A bird, a canyon, a day of wonder and sorrow
I was traveling out west in March 2008 with fiddler Jane Rothfield and guitarist Max Cohen and we visited the Grand Canyon. It was a beautiful day, clear, glorious and and majestic, with ravens soaring overhead as we walked the trail at the canyon’s edge. It was also a sad day because my father was dying in Florida. As we left Hermit’s Rest, one raven landed in our midst. Fixing me with a beady eye, the bird whuffled its throat feathers in and out, clacked its beak and seemed to speak to me particularly. We were enthralled – I even snapped this photo.

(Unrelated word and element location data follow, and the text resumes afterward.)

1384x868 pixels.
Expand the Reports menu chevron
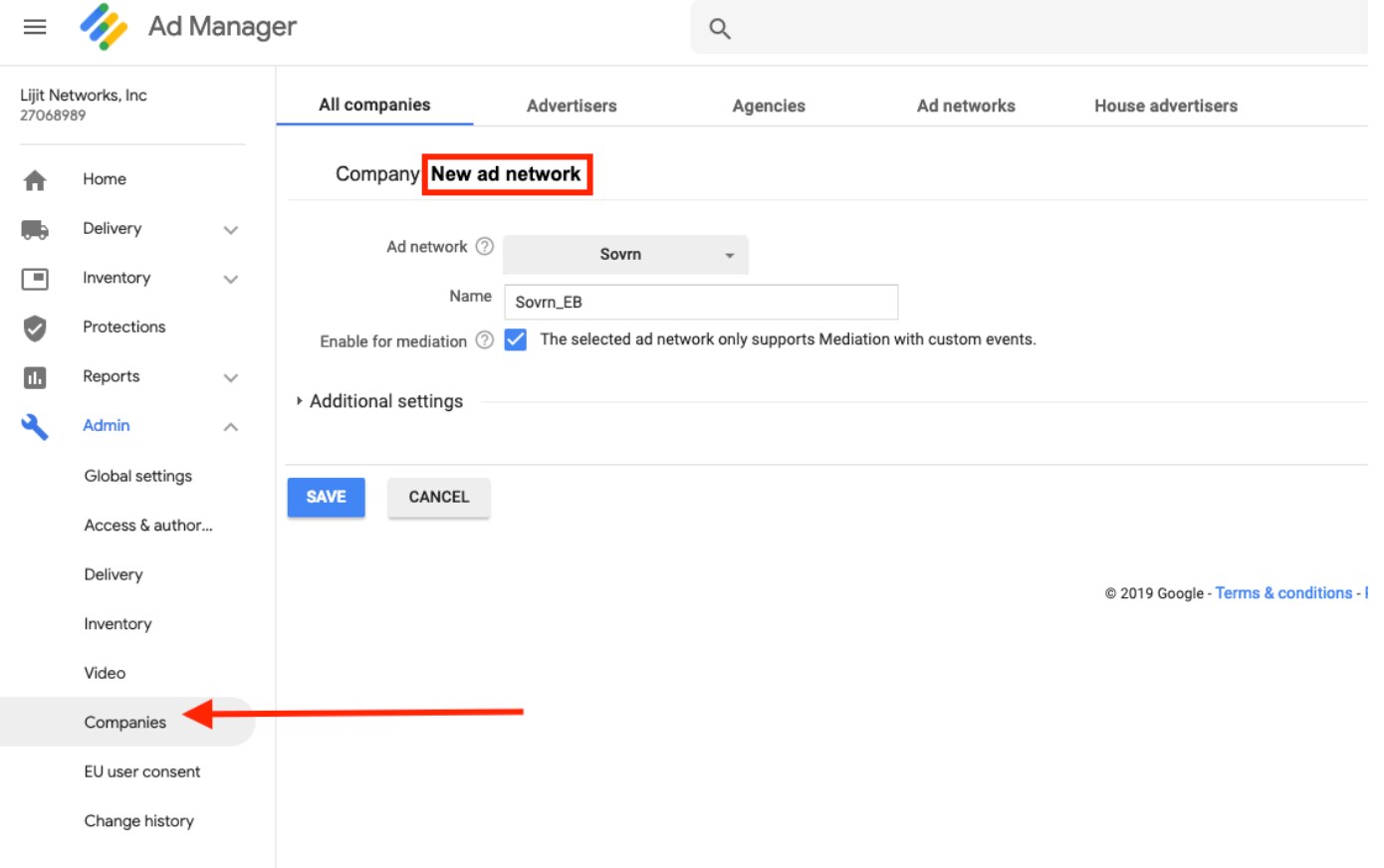click(x=231, y=378)
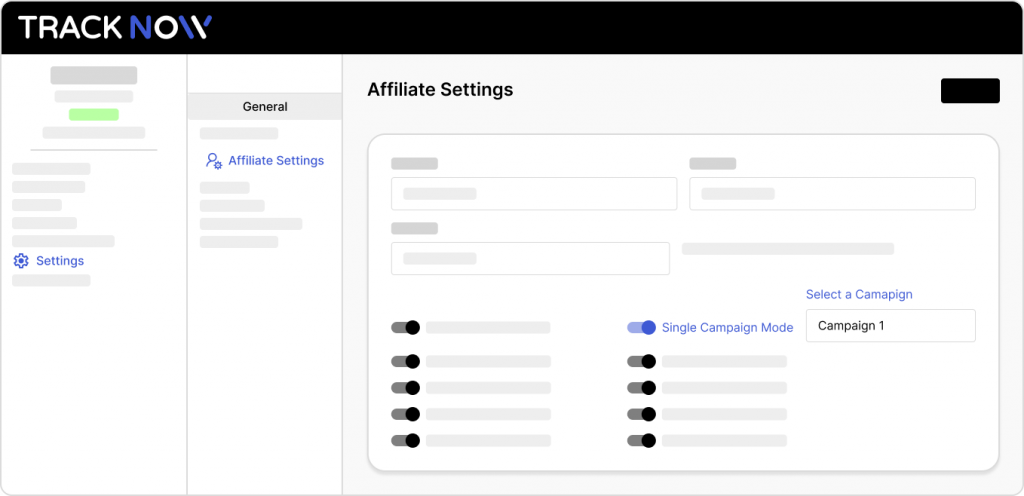Click the green status badge in sidebar
Image resolution: width=1024 pixels, height=496 pixels.
point(94,115)

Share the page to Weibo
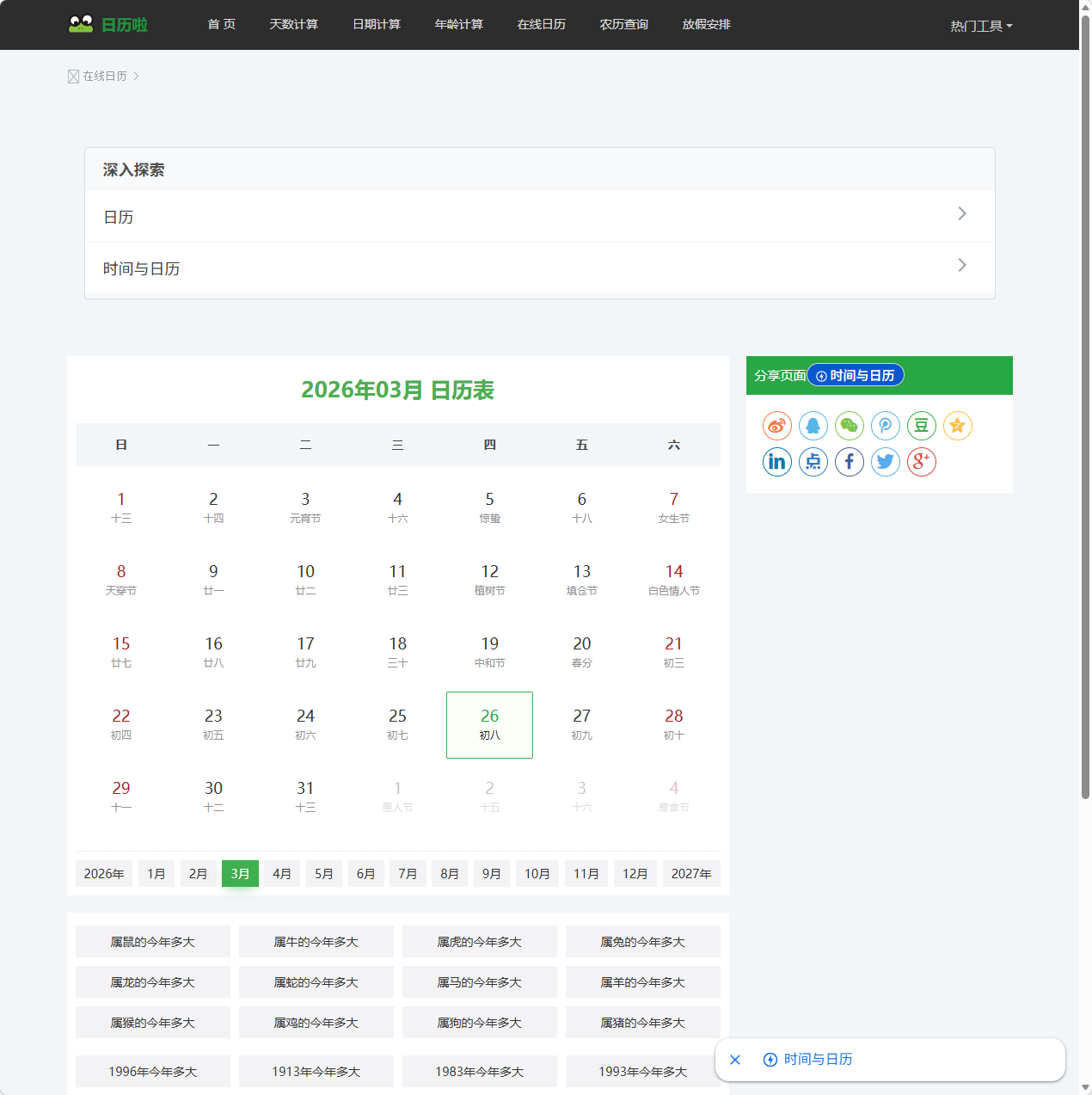pos(776,426)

The long moment ended; the raven took flight. Stunned, we just stood, silent and then piled into the car. Just as we left, the call came through. It was my brother and my father had passed just as the raven spoke to us. Several weeks later, in memory of my dad, Rodger E. Hinds, I wrote a slow air with Max Cohen and called it “Raven’s Wing.”

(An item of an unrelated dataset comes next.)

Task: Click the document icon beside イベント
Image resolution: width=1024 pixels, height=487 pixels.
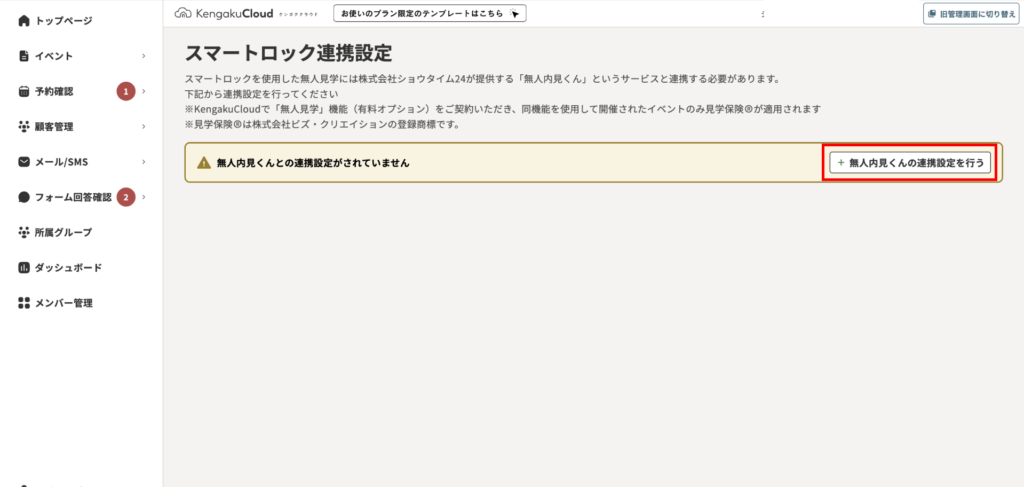Action: pos(24,56)
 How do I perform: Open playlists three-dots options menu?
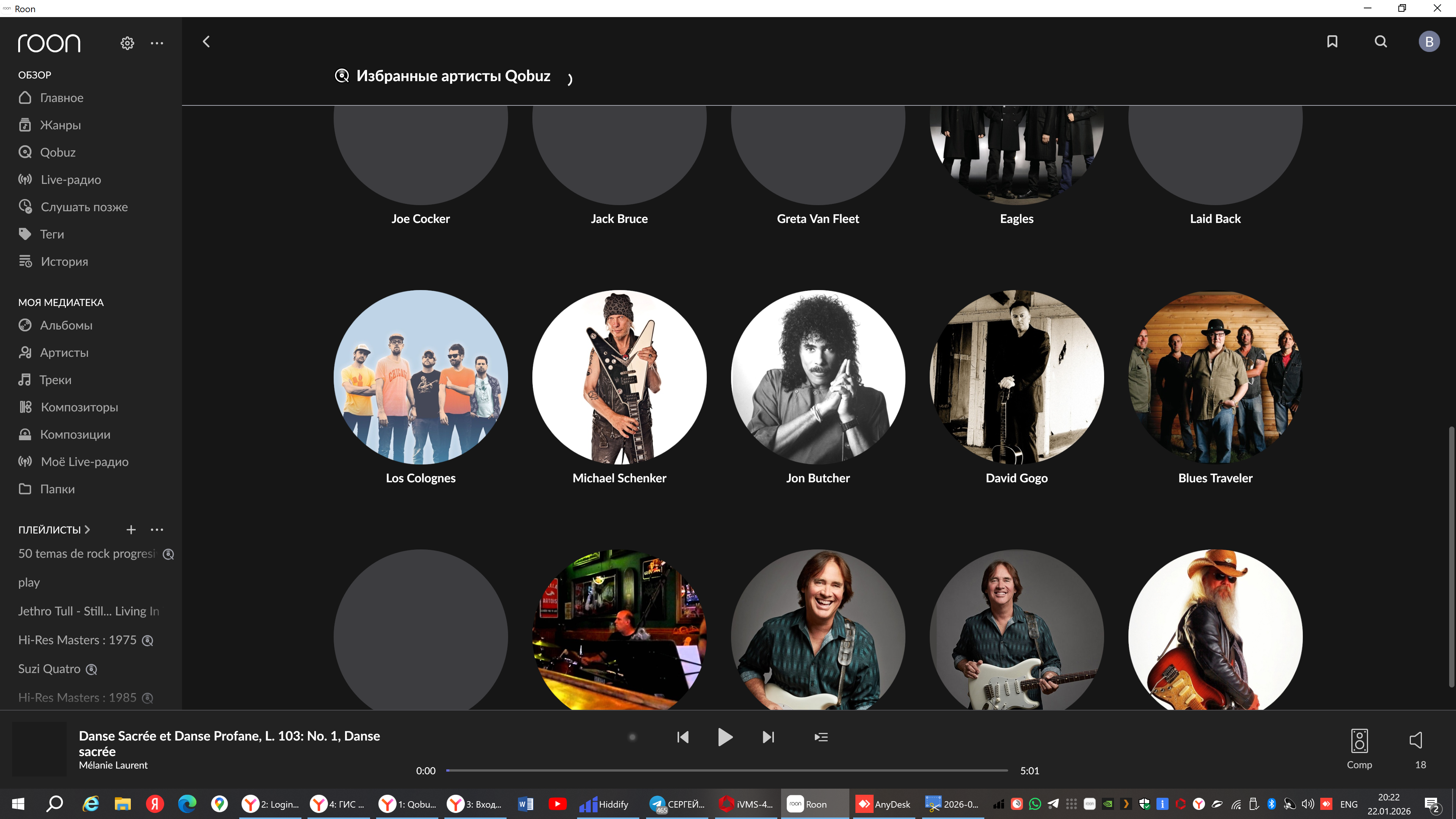click(x=157, y=530)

The story has even more layers. Upon hearing the about the bird and listening to the music, my mother told me about my father’s World War II airborne unit, the Ravens (301st Bombardment Group, Army Air Corps). This was new to me, as was the the photo of his insignia with three ravens on a blue background. Their newsletter is even called “The Raven.”

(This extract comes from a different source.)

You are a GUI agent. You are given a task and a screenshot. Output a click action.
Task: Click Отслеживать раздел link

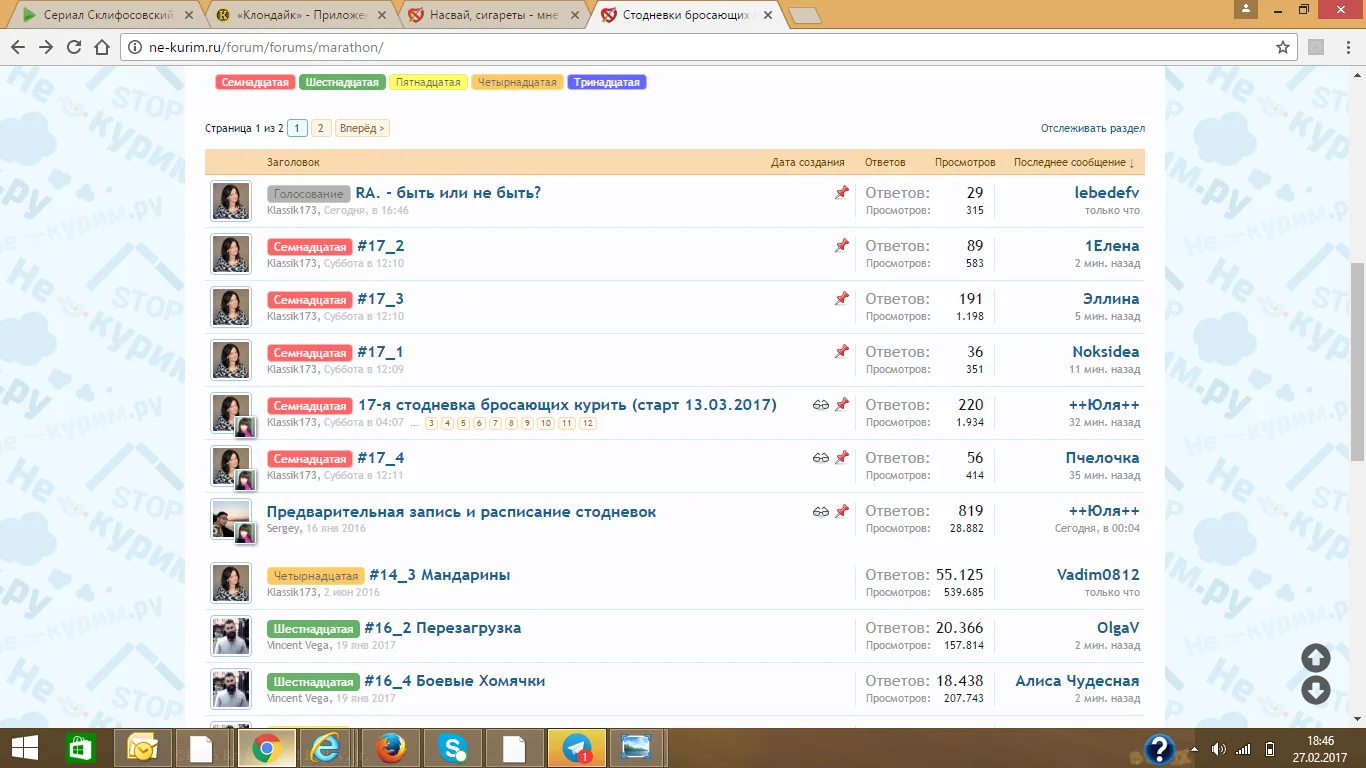pyautogui.click(x=1092, y=128)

As the years go by, a raven often visits in the yard. Not a crow, much bigger. Not the same raven, of course, but I greet him as if we were related. Who really knows?
Max and I play this tune at the Fiddlers Summit in Shepherdstown WV in 2010.
Mother’s Day 2014: Impromptu jam on “Raven’s Wing” at La Grande Rencontre. Cathedral del Gesu, Montreal. With Bruce Molsky, Pierre Schryer, Quinn Bachand and Robin Bulliaume.